McCain's plan came under fire this week when the Economic Policy Institute (EPI) estimated 7.8 percent of Americans in each state would lose employer-sponsored coverage under his plan. EPI's report said McCain's plan would disintegrate employer-provided coverage leaving some 11 to 27 million people nationwide without coverage.
Senior Republican tax-writer Sen. Chuck Grassley (R-Iowa) said Tuesday that he wanted to "set the record straight": McCain's healthcare tax credit proposal would provide a bigger tax benefit to people than they are currently receiving. McCain's plan would make Americans better off, Grassley said.
On the other side of the aisle, Obama says he would create a national insurance exchange to cover individuals through private health plans.
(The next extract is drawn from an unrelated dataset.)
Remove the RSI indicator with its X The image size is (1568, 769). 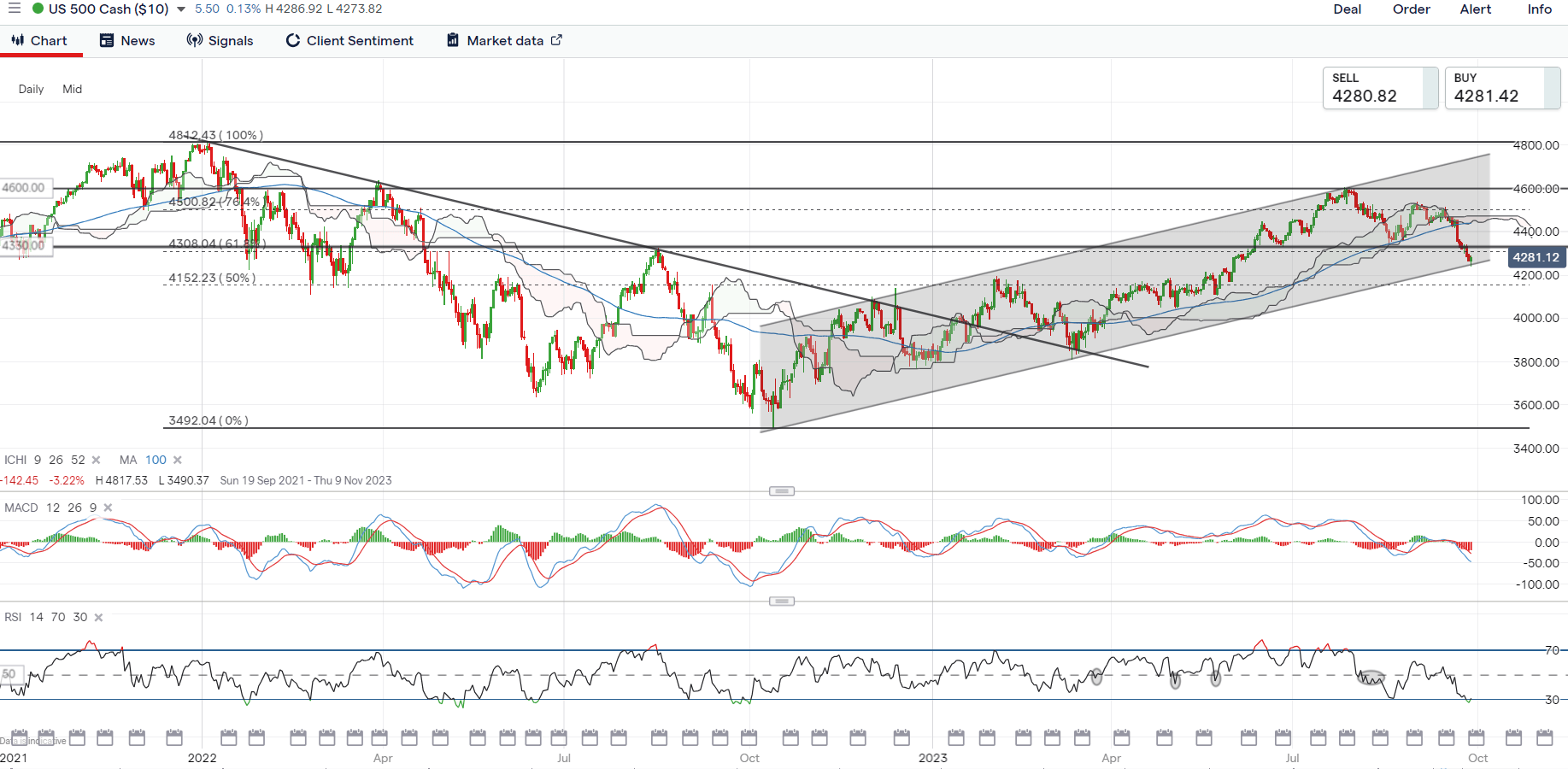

There would be no mandate that individuals purchase insurance. However, parents would be required to purchase insurance for their children. The federal government would set rules and standards for insurers and subsidize premiums for low-income individuals who chose to enroll.
According to a September article published in the (italics) Journal of Health Affairs, University of Michigan professor Thomas Buchmueller and his coauthors argue that the McCain plan would strip consumers of protections while producing few actual gains in providing coverage.
Joe Antos of the American Enterprise Institute and coauthors fault the Obama plan for attempting to fix American healthcare from the top down, rather than getting at the economic root of the problem - current incentives that drive healthcare costs.
A study by the Divided We Fail movement, organized in-part by the AARP, found the majority of swing voters think neither candidate's plan is adequately addressing healthcare. Ninety-four percent of those surveyed said healthcare and financial security are too big for any one candidate or party to fix.
The Divided We Fail movement reports it has currently collected pledges from 346 of the 535 members of Congress to support their movement for change. McCain and Obama are among them.